The summation of all such $k\in\mathbb{N}$ terms is precisely ${\tilde P}_x(z),$ and we find

\[ {\tilde P}(z) \geq {\tilde P}_x(z){\tilde P}(x).\]

This concludes the proof. □

In the result above, we do not need to assume that $x$ is recurrent. If it is not, then both terms on the right hand side may vanish and the inequality is vacuous. However, if $x$ is recurrent and has positive measure ${\tilde P}(x) > 0$ with respect to the invariant measure, then we deduce that ${\tilde P}$ must be a multiple of ${\tilde P}_x,$ meaning uniqueness up to a multiplicative constant, at least locally among all communicating states to $x.$

In order to establish such result, let us first show that, if a state $x$ is recurrent, then the associated invariant measure ${\tilde P}_x$ is positive over the communication class $[x]$ and vanishes on the complement of $[x].$

Proposition

Suppose $x$ is a recurrent state and that $[x]$ is a closed communication class. Then

\[ {\tilde P}_x(z) > 0 \quad \Longleftrightarrow z \in [x].\]
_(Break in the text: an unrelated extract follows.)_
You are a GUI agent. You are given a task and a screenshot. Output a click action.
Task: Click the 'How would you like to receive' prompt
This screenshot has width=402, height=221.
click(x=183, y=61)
Proof. If $z = x,$ then the result is immediate since ${\tilde P}_x(x) = 1.$ If $z\neq x$ but $z\in [x],$ then there exists $n\in\mathbb{N}$ such that $K_n(x, z) > 0.$ Since ${\tilde P}_x$ is invariant, we have

\[ {\tilde P}_x(z) = \sum_{y\in\mathcal{X}} K_n(y, z) {\tilde P}_x(y) \geq K(x, z){\tilde P}_x(x)\]

Estimating from below the summation over $y\in\mathcal{x}$ by the summand at $y=x$ and using that $K_n(x, z) > 0$ and ${\tilde P}_x(x) = 1,$

\[ {\tilde P}_x(z) = \sum_{y\in\mathcal{X}} K_n(y, z) {\tilde P}_x(y) \geq K_n(x, z){\tilde P}_x(x) = K_n(x, z) > 0,\]

which proves that $z\in [x]$ implies ${\tilde P}_x(z).$ Now for the converse. Suppose ${\tilde P}_x(z) > 0.$ If $z = x,$ then $z\in [x]$ and we are done. If $z\neq x,$ we have, by the definition of this measure as

\[ {\tilde P}_x(z) = \sum_{n=1}^\infty \mathbb{P}(X_n = z, n \leq \tau_{x} | X_0 = x),\]

that, for some $n\in\mathbb{N},$

\[ \mathbb{P}(X_n = z, n \leq \tau_{x} | X_0 = x) > 0.\]

In particular,

\[ K_n(x, z) = \mathbb{P}(X_n = z | X_0 = x) \geq \mathbb{P}(X_n = z, n \leq \tau_{x} | X_0 = x) > 0,\]

which means that $x \rightarrow z.$ Now, since $[x]$ is closed, this means that $z\in [x].$ This completes the characterization of $z\in [x]$ as ${\tilde P}_x(z) > 0$. □

Theorem (local uniqueness up to a multiplicative constant)

Assume that $x$ is a recurrent state with closed communication class $[x].$ Suppose that ${\tilde P}$ is an invariant measure for the Markov chain which is carried by $[x]$ and with ${\tilde P}(x) > 0.$ Then, for any state $z \in [x],$ both

\[ {\tilde P}_x(z), {\tilde P}(z) > 0\]

and

\[ \frac{{\tilde P}(z)}{{\tilde P}_x(z)} \geq \frac{{\tilde P}(x)}{{\tilde P}_x(x)},\]

which implies that ${\tilde P}$ and ${\tilde P}_x$ are proportional i.e. there exists $C > 0$ such that

\[ \frac{{\tilde P}(z)}{{\tilde P}_x(z)} = C, \quad \forall z\in [x].\]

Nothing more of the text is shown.